La finalité juste et les idéologies du travail
La vocation du pommier est de donner des pommes. Un pommier en forme donne des bonnes pommes. « En forme » : dans sa forme, dans ce qu’il doit être. Quand je suis en forme, je peux donner le meilleur de moi-même dans mes actions.
Si l’on pose la question « qu’est-ce que le bonheur ?» ou bien, au terme de la vie, « qu’est-ce qu’une vie réussie ?», sans doute répondrons nous : « d’être aimé et d’avoir été aimé » ; les plus narcissiques répondront peut-être « d’avoir réussi ce que j’ai voulu faire », se contemplant dans leur travail, comme disait Simone Weil (décédée en 1943) : de s’être aimés eux-mêmes, de laisser une trace dans l’histoire.

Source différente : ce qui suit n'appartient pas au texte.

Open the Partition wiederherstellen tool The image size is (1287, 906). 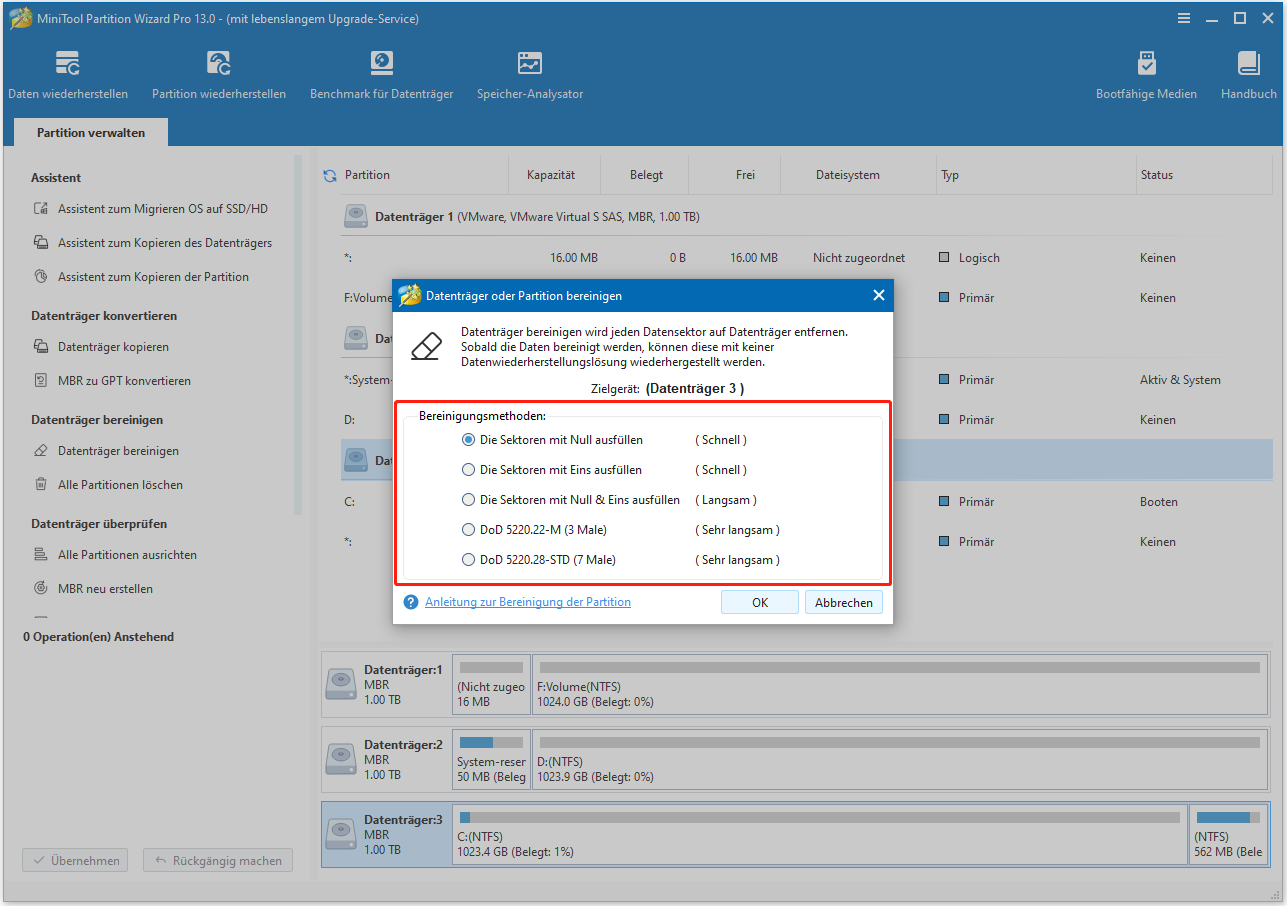(218, 72)
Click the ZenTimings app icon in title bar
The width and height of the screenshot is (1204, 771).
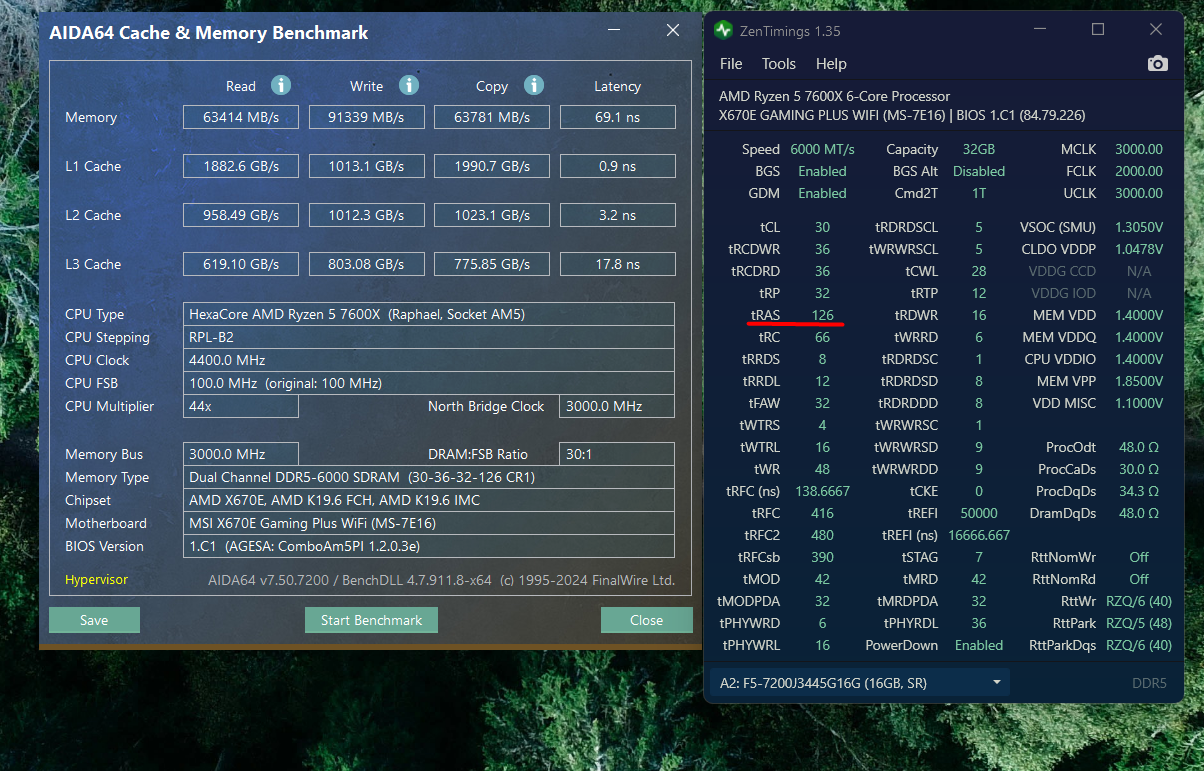pyautogui.click(x=723, y=30)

Quelle est donc la « forme » de l’être humain ? C’est d’aimer. Qu’est-ce qu’aimer ? C’est donner, se donner, recevoir, se recevoir des autres. C’est d’être à l’image de Dieu, d’être formé par sa parole. Formé ! le contraire est « déformé ». Alors regardons ce qui nous déforme : on les appelle les idéologies.
Une idéologie, c’est l’idée qu’on se fait d’une finalité qui ne permet pas à l’être humain d’être en forme. Par exemple : le scientisme, pour lequel la finalité est la science et la foi réside dans la toute-puissance de celle-ci. L’économisme : la finalité est l’économie et la foi est que l’économie apportera la solution à nos maux. Le libéralisme : la finalité est la liberté la plus grande. Le communisme (socialisme historique) : la finalité est le Système, et la foi est que ce système est parfait (et donc les personnes n’ont rien à dire : ce sont désormais des individus), etc.
Ces idéologies ont des finalités qui ne sont pas l’être humain. Elles le dé-forment donc pour en faire un outil en vue de cette finalité (la science, la liberté, l’économie). C’est ainsi que l’économie sert la finance, que l’entreprise sert l’économie (en lui promettant du rendement), que l’outil de travail sert l’entreprise au lieu de soulager le travail des hommes (on pense bien sûr à tous ces indicateurs et reporting qui deviennent un outil de travail nous empêchant de travailler), que l’homme est l’outil de l’outil de travail… Et voilà l’homme, l’être humain, dont la vocation est l’amour, déformé au rang d’outil.
Que faire ? Rompre le cercle vicieux qui inverse l’enchaînement des moyens et des buts. Couper le cercle en remettant l’Homme dans sa perspective juste, c’est remettre de la transcendance dans nos actes. Ou plutôt : en ayant conscience de la réalité transcendante de nos actes, de nos rencontres, de nos décisions, etc. bref, en ne démissionnant plus de ce qui fait de nous des êtres humains.
Car la cause de nombreux problèmes actuels est que nous avons démissionné. Nous acceptons d’être des choses, des objets de commerce. Nous acceptons la marchandisation de nous-mêmes, nous nous vendons, nous sommes des ressources humaines, nous voulons augmenter notre employabilité, nous acceptons que notre travail, qui est notre contribution au bien commun, soit un marché (« le marché du travail »), etc.
A chacun de nous de nous réhabiliter nous-mêmes en commençant par le regard que nous portons sur nous-mêmes et, par conséquent, sur les autres personnes. Puisse ce regard être un regard de foi : celui de Jésus lui-même sur ses apôtres, sur les pécheurs : un regard qui relève.